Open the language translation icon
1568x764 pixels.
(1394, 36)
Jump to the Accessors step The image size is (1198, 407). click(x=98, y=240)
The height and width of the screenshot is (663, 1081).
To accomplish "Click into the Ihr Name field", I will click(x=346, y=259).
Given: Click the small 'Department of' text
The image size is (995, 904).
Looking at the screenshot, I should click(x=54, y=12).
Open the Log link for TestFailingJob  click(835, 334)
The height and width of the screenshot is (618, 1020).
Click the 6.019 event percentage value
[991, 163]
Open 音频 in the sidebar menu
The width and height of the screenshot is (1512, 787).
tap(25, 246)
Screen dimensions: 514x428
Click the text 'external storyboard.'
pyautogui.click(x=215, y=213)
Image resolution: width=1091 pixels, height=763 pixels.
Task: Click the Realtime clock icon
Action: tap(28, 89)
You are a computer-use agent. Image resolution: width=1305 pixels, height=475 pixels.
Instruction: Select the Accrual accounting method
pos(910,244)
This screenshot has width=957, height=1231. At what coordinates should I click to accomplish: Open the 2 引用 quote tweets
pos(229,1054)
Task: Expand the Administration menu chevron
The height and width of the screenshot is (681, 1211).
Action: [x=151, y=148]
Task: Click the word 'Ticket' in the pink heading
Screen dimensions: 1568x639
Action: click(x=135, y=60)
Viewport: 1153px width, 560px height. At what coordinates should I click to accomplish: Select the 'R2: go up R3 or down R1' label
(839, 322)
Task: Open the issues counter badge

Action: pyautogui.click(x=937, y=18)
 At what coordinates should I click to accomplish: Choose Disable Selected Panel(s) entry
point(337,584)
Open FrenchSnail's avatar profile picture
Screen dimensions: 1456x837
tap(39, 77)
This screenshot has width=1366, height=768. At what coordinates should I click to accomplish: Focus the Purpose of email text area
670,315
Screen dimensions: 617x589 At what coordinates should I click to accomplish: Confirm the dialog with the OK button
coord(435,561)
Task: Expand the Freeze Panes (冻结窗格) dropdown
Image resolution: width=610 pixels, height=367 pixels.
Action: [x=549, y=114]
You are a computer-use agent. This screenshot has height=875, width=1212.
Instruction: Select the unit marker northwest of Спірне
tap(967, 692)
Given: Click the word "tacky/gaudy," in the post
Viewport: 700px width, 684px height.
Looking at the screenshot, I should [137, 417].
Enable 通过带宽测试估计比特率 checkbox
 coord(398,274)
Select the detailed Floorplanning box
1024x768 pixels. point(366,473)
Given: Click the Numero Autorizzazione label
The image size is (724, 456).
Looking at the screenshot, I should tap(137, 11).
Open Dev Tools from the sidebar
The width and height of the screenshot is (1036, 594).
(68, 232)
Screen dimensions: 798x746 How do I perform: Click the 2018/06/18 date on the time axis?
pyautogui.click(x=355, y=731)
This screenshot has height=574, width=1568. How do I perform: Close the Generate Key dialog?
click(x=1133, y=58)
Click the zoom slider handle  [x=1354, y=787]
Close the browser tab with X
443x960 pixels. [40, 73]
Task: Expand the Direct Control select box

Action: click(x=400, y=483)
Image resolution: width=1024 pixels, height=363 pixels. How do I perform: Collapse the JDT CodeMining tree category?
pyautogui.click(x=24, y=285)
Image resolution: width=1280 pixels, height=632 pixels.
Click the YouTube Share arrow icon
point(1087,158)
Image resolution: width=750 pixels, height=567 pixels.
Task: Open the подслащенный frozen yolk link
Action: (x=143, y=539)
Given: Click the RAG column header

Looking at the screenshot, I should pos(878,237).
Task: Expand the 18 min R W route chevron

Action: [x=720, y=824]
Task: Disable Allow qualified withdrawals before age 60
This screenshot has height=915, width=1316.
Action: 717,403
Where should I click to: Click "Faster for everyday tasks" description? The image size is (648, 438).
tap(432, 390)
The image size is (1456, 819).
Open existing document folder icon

________________

- **WHAT IS BEING ASKED**: Every line in the listing above that mentions "agent" should be returned.

- **ANSWER TO THIS EXERCISE**:
You are a computer-use agent. Image resolution: width=1305 pixels, height=475 pixels.
You are a computer-use agent. This screenshot has height=875, width=1212.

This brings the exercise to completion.